Copy every entry exactly, but skip the pictures.

---------- INPUT DATA

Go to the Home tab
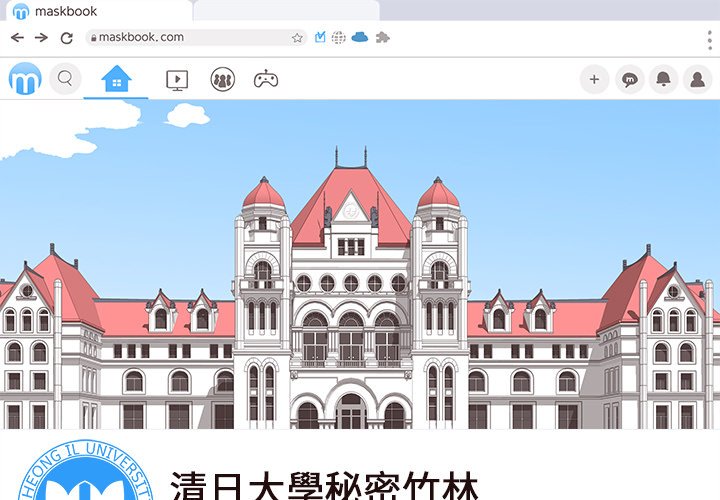 (116, 78)
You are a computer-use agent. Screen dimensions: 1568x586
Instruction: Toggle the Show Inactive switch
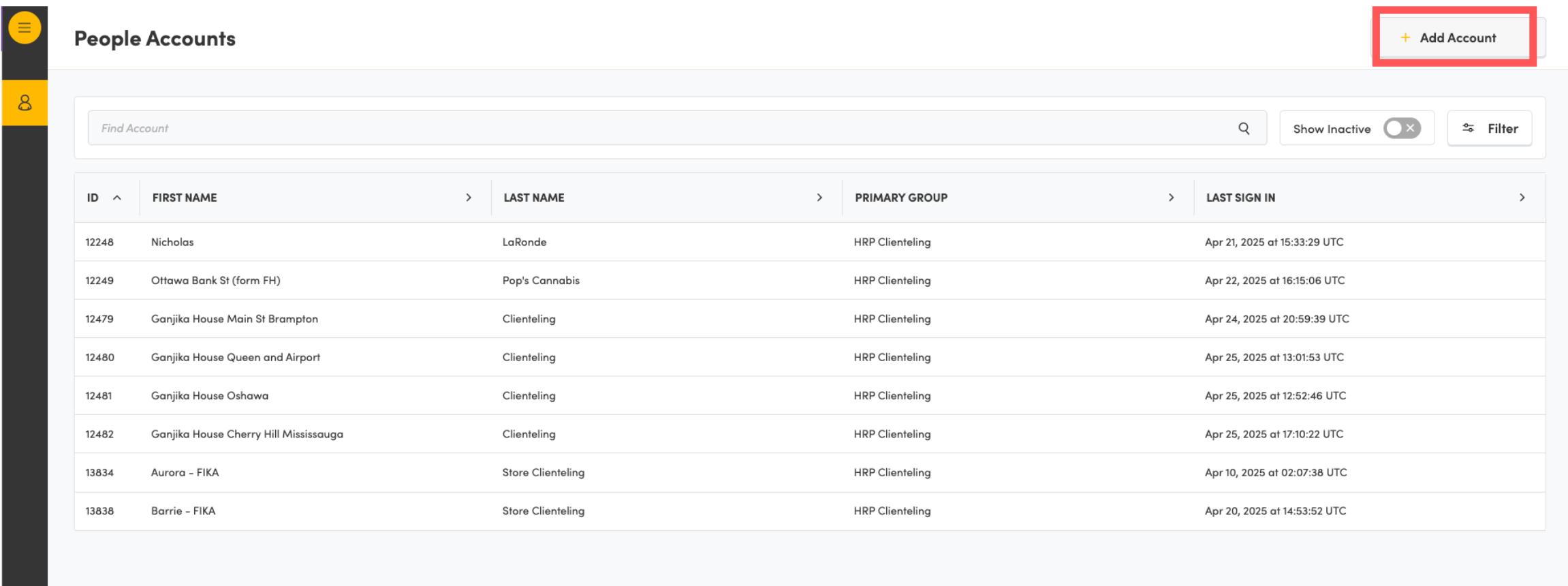[x=1401, y=128]
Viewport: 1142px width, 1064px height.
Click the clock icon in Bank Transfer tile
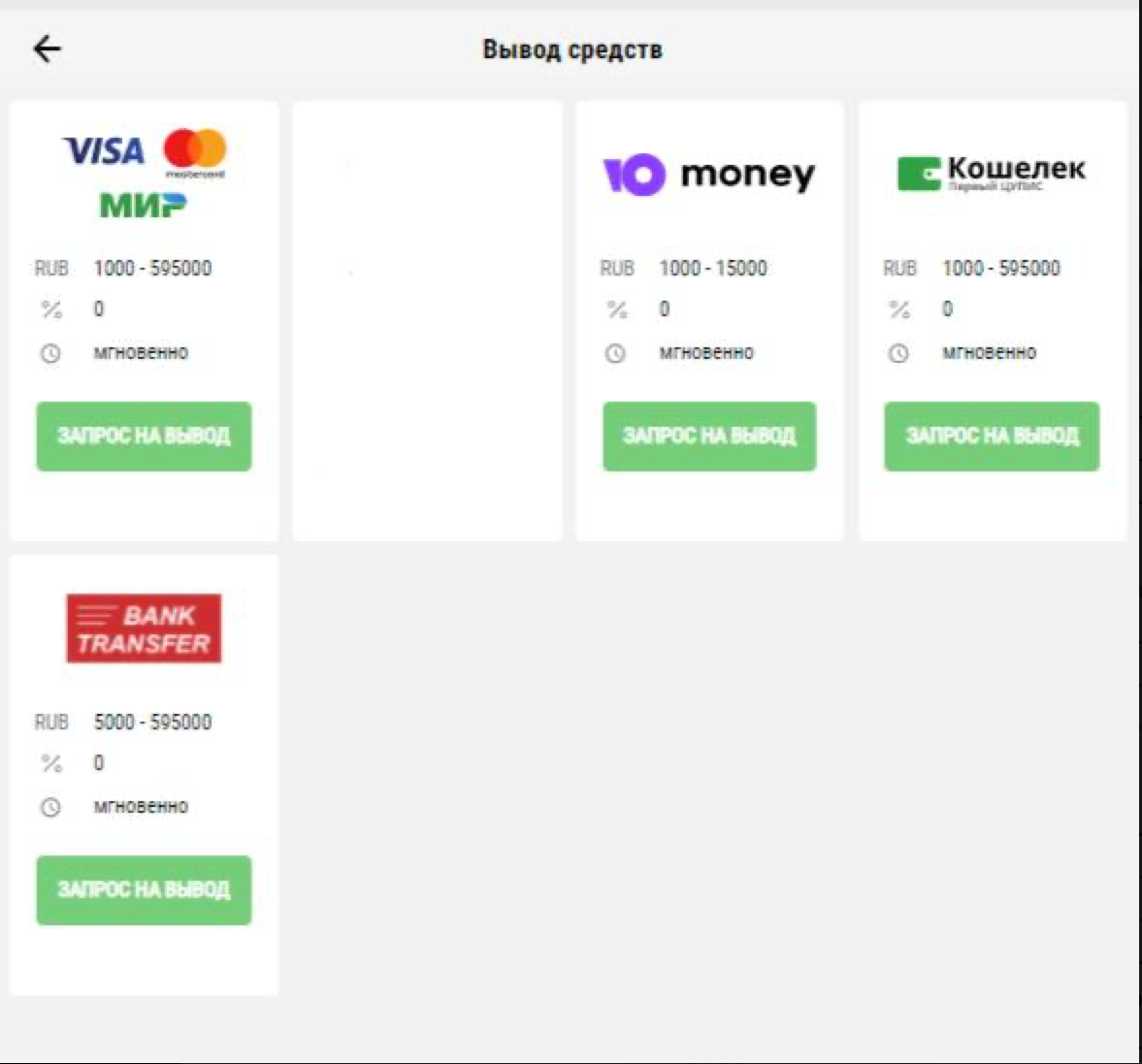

--------------------

EXPECTED ANSWER
Go to the Home tab
 (116, 78)
You are a computer-use agent. Screen dimensions: 1568x586
Instruction: Toggle the Show Inactive switch
[x=1401, y=128]
Viewport: 1142px width, 1064px height.
Click the clock icon in Bank Transfer tile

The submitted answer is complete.